TEXT EXCERPT:
But in actuality, the main protagonist of this week’s parashah is not Jacob; it is not Ya’akov at all; it is his mother, Rivkah – she is the central actor, driving the plot, and given when this text was written – thousands of years ago – we can see this as a revolution in women’s rights for it’s time.
First, while the parashah says it is beginning with Isaac and his generations, it quickly turns to Rebecca. She runs the family, undertaking the task of determining how God’s choice will be enacted. She is the one who ensures that God’s blessings go the way that the Divine tells her they should.
While Isaac has the formal authority to bless, she is the one who chooses who gets blessed in the final verdict, substituting one son for the other – against her husband’s wishes.
That’s the real power behind the throne.
But it’s not just that, listen to how the parashah opens – we actually are given an insight into how Rebecca is thinking – that is something that is rarely done with men, let alone women, in the biblical narrative. As she feels the pain of her twins pressed against each other and against her womb, she thinks to herself: “lamah zeh anokhi – If this is so, why do I exist?” (Gen 25:22)
This demonstrates a real ability to be self-reflective, a fairly unusual quality among most biblical characters – male or female. And things get even more remarkable as she then seeks out the Divine for assistance, as the Torah relates: “Vateilekh lidrosh et-Adonai – she went to inquire of Adonai.”
What does this mean? It’s not perfectly clear. Many of the classical rabbinical commentaries tried to play this down, claiming that Rebecca did not have direct experience of God, that was some kind of mediated experience. But that is not my reading of the words. It says “she went to inquire of God.”
And God answers her: telling her she has two nations in her womb!
There are other mothers in the Tanakh, in the Hebrew Bible, who are told of their sons’ futures, including Hagar and Samson’s mother. And yet, it is still striking how she is given so much inside information, which Isaac is never told. She knows what has to be done and that drives the entire narrative. When viewed through that lens, her behavior appears to be less problematic than at first glance; she is not simply a parent playing favorites, but someone who has been given a glimpse into the Divine Will, and is doing her best to carry out the Cosmic plan, as strange as that might sound to our modern ears.
Fascinatingly, the spotlight does not leave her – even as she gives birth. As the Torah states in its most rare form: “When the time came for her to give birth, lo – she had twins in her belly!” (Gen 25:24) Again, the focus is on her experience of childbirth – a fairly infrequent occurrence in ancient texts that were dominated by the male experience.
Later on in the parashah, Rebecca is the main driver of the action when Jacob has to trick Isaac for his special blessing. She overhears Isaac tell Esau to prepare the special BBQ he loves. And then after Rebecca shares the intel with Jacob, she conceives of a plan, and when Jacob objects to it, she convinces him that if he gets caught: “Any curse that you get will be on me, son – just listen to me!” (Gen 27:13)

SUPPLIED RECORDS:
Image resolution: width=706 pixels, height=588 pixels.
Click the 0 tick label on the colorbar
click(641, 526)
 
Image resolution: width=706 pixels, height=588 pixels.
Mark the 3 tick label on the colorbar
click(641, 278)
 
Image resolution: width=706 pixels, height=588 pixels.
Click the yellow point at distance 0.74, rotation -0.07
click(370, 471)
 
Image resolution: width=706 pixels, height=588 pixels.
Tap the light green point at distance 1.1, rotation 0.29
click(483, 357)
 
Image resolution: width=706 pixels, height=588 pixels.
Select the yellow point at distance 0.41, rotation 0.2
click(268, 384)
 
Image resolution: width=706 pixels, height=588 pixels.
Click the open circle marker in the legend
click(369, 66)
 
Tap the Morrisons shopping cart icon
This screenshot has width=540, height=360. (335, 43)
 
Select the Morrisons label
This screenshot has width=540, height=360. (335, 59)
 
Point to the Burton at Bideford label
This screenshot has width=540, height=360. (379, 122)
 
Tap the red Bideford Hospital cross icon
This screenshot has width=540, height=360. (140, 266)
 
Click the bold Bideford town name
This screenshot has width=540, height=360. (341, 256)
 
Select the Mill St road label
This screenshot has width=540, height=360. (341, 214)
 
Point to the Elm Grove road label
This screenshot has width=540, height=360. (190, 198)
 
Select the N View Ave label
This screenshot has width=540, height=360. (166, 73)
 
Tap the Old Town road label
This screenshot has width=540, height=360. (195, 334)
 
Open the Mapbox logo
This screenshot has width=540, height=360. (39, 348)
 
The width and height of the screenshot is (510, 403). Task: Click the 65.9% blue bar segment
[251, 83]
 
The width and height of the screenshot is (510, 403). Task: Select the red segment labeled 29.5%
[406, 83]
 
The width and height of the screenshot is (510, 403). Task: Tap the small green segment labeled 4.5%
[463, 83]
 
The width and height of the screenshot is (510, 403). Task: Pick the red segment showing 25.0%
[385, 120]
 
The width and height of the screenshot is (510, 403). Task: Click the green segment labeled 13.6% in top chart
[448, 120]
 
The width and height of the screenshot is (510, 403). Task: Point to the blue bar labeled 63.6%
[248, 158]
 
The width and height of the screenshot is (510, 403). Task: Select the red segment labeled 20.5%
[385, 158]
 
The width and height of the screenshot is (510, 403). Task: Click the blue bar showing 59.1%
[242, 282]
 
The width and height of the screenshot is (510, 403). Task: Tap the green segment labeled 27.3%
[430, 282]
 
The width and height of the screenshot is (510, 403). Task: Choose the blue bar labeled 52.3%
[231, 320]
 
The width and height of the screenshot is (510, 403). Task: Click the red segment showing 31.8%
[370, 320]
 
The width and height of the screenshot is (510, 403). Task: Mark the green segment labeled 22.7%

TASK GOAL: Reproduce the stretch of the parashah commentary from "First, while the" through "her husband’s wishes.", word for word.

SOLUTION FOR THIS TASK:
First, while the parashah says it is beginning with Isaac and his generations, it quickly turns to Rebecca. She runs the family, undertaking the task of determining how God’s choice will be enacted. She is the one who ensures that God’s blessings go the way that the Divine tells her they should.
While Isaac has the formal authority to bless, she is the one who chooses who gets blessed in the final verdict, substituting one son for the other – against her husband’s wishes.